*Registros de datos*
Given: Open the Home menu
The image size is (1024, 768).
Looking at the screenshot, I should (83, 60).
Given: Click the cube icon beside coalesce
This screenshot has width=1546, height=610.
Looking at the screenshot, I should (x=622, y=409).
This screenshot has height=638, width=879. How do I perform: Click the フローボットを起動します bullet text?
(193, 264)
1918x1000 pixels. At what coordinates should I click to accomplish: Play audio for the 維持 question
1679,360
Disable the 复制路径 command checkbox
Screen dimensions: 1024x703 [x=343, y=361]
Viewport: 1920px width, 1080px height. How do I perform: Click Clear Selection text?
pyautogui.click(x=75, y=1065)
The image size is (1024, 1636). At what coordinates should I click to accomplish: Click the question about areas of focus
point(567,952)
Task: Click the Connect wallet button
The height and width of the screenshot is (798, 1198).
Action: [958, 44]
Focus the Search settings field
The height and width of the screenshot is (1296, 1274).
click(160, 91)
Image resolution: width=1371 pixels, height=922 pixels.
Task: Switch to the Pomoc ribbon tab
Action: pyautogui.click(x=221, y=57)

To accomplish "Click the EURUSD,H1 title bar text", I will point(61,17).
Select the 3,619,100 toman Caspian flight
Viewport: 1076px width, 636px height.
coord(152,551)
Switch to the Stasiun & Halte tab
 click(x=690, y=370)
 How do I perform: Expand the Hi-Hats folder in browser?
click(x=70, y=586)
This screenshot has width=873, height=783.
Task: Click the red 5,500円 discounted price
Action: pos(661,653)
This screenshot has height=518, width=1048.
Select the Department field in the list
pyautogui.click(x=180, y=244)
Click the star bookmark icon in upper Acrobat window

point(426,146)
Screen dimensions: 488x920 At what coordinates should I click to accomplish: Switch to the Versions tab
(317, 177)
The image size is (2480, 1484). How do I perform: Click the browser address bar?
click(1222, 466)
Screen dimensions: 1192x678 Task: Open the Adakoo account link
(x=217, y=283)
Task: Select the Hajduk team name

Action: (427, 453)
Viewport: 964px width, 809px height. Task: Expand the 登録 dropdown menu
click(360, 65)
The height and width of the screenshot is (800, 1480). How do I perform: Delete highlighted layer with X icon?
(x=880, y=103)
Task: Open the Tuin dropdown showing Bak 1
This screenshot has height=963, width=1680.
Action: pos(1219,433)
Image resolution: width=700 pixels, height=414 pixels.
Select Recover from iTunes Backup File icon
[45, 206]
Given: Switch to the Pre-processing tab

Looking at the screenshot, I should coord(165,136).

*Tarea pendiente*
Transcribe los registros desde el comienzo hasta la línea que contiene "Action: pyautogui.click(x=221, y=57)", ambas incluidas, y sustituye "Home" por "File" sin alterar nada más.

*Solución*
Given: Open the File menu
The image size is (1024, 768).
Looking at the screenshot, I should (83, 60).
Given: Click the cube icon beside coalesce
This screenshot has width=1546, height=610.
Looking at the screenshot, I should (x=622, y=409).
This screenshot has height=638, width=879. How do I perform: Click the フローボットを起動します bullet text?
(193, 264)
1918x1000 pixels. At what coordinates should I click to accomplish: Play audio for the 維持 question
1679,360
Disable the 复制路径 command checkbox
Screen dimensions: 1024x703 [x=343, y=361]
Viewport: 1920px width, 1080px height. How do I perform: Click Clear Selection text?
pyautogui.click(x=75, y=1065)
The image size is (1024, 1636). At what coordinates should I click to accomplish: Click the question about areas of focus
point(567,952)
Task: Click the Connect wallet button
The height and width of the screenshot is (798, 1198).
Action: [958, 44]
Focus the Search settings field
The height and width of the screenshot is (1296, 1274).
click(160, 91)
Image resolution: width=1371 pixels, height=922 pixels.
Task: Switch to the Pomoc ribbon tab
Action: pyautogui.click(x=221, y=57)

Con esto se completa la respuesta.